▸ **YOUR OBJECTIVE**
Update the records from the line with "What do you see at coordinates (1798, 202)" to the line with "center [471, 447].", changing every "Identify the location of" to "Find the location of" and leaving all else unchanged. Return only those lines.

[EXCERPTED RECORDS]

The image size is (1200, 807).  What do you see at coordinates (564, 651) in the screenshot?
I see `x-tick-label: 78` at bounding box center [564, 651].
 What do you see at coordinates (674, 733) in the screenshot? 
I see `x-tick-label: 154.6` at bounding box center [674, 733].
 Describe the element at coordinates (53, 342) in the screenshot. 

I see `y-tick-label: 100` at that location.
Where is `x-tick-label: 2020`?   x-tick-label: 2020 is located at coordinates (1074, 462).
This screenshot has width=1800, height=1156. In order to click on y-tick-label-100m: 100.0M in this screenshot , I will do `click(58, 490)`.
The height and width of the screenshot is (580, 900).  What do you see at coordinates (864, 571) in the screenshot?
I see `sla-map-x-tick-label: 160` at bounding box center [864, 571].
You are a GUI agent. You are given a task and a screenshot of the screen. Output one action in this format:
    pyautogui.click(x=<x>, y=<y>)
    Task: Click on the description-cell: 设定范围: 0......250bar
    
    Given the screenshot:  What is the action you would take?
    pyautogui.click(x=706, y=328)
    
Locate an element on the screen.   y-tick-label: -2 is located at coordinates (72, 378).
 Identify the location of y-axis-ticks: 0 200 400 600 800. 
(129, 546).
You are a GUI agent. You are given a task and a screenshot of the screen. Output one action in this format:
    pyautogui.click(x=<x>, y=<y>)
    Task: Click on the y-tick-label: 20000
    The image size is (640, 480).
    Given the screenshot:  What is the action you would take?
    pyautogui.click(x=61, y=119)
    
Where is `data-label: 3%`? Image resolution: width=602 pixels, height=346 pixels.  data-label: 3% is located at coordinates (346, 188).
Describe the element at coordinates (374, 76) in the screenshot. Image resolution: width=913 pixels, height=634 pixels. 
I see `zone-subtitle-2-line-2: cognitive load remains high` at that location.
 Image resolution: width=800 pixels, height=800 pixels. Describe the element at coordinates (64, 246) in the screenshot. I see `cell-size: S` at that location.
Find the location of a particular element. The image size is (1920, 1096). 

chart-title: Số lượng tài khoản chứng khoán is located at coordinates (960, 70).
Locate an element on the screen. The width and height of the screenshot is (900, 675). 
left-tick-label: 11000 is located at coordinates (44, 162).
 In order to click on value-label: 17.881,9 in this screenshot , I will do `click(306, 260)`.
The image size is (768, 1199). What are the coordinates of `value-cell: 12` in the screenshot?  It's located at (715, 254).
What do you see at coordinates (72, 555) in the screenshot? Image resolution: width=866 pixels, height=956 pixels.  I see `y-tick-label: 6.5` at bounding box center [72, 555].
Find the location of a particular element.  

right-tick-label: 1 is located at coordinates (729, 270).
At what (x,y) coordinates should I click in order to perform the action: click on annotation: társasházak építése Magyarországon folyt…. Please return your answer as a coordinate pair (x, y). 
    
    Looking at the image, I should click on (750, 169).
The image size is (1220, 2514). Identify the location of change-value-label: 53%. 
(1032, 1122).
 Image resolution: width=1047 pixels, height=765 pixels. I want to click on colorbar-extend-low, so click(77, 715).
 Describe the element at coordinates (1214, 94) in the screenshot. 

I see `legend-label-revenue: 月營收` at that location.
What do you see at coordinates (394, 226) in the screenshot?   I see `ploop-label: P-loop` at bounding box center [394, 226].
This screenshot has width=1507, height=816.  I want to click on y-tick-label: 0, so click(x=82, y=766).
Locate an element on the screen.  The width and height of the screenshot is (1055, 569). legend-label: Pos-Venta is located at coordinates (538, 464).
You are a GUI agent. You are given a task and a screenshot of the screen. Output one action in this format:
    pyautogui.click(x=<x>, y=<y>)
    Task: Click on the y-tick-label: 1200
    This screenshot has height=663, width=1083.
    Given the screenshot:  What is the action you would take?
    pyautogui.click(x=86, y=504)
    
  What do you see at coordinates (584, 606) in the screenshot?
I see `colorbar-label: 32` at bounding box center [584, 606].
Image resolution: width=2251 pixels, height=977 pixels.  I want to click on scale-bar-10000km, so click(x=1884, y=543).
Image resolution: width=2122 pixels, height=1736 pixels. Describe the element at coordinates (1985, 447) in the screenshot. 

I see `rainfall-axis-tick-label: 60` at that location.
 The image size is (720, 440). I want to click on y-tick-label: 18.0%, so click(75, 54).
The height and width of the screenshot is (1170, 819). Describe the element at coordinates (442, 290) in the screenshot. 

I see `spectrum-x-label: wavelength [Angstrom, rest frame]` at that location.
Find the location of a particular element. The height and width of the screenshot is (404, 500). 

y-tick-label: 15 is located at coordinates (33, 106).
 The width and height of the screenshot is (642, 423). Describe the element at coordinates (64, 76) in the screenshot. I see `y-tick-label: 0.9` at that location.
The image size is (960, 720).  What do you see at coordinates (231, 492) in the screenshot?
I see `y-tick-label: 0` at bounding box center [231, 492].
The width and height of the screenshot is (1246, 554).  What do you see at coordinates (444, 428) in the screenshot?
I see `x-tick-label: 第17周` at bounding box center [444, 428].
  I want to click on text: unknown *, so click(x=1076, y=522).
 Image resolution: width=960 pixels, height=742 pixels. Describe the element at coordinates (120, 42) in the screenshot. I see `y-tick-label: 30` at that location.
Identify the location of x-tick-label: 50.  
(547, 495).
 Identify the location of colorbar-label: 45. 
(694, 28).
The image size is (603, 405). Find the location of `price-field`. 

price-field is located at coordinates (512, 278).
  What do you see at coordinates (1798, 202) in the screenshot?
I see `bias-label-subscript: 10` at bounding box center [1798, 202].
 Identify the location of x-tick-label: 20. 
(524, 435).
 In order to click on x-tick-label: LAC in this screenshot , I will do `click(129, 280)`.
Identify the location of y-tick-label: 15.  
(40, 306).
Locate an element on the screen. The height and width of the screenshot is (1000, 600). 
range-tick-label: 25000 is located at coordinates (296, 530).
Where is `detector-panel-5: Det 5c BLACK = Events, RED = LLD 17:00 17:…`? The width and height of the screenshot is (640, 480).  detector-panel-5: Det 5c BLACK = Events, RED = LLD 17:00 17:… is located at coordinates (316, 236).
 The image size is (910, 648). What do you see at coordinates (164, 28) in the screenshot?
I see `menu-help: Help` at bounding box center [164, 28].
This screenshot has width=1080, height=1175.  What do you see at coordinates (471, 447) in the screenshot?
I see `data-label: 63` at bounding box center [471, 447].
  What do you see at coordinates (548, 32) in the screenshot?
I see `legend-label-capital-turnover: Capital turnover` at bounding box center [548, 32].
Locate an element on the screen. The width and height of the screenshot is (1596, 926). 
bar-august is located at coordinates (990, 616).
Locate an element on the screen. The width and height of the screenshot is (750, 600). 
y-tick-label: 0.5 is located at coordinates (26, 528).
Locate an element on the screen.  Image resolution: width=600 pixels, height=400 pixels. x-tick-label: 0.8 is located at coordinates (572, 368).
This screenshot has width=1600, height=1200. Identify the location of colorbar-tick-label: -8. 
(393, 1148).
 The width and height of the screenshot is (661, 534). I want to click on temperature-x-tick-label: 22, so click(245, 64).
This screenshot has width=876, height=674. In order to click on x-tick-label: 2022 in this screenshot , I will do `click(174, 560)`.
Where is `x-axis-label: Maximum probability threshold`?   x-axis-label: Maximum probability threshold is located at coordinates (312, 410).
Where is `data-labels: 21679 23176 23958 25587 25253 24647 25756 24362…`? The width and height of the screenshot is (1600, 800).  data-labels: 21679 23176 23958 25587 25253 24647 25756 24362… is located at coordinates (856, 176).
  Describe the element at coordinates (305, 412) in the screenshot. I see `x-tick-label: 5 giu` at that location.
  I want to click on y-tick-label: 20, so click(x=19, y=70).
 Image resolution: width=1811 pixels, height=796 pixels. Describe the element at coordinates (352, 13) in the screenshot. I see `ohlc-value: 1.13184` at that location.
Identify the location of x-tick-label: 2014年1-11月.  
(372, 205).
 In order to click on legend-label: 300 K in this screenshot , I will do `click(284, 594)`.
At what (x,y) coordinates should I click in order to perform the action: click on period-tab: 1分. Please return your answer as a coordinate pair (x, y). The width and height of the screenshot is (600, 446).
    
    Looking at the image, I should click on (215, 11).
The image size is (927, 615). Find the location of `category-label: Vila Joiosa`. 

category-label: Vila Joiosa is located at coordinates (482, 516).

[/EXCERPTED RECORDS]

▸ **SOLUTION**
  What do you see at coordinates (1798, 202) in the screenshot?
I see `bias-label-subscript: 10` at bounding box center [1798, 202].
 Find the location of x-tick-label: 20. 
(524, 435).
 In order to click on x-tick-label: LAC in this screenshot , I will do `click(129, 280)`.
Find the location of y-tick-label: 15.  
(40, 306).
Locate an element on the screen. The height and width of the screenshot is (1000, 600). 
range-tick-label: 25000 is located at coordinates (296, 530).
Where is `detector-panel-5: Det 5c BLACK = Events, RED = LLD 17:00 17:…`? The width and height of the screenshot is (640, 480).  detector-panel-5: Det 5c BLACK = Events, RED = LLD 17:00 17:… is located at coordinates (316, 236).
 The image size is (910, 648). What do you see at coordinates (164, 28) in the screenshot?
I see `menu-help: Help` at bounding box center [164, 28].
This screenshot has width=1080, height=1175.  What do you see at coordinates (471, 447) in the screenshot?
I see `data-label: 63` at bounding box center [471, 447].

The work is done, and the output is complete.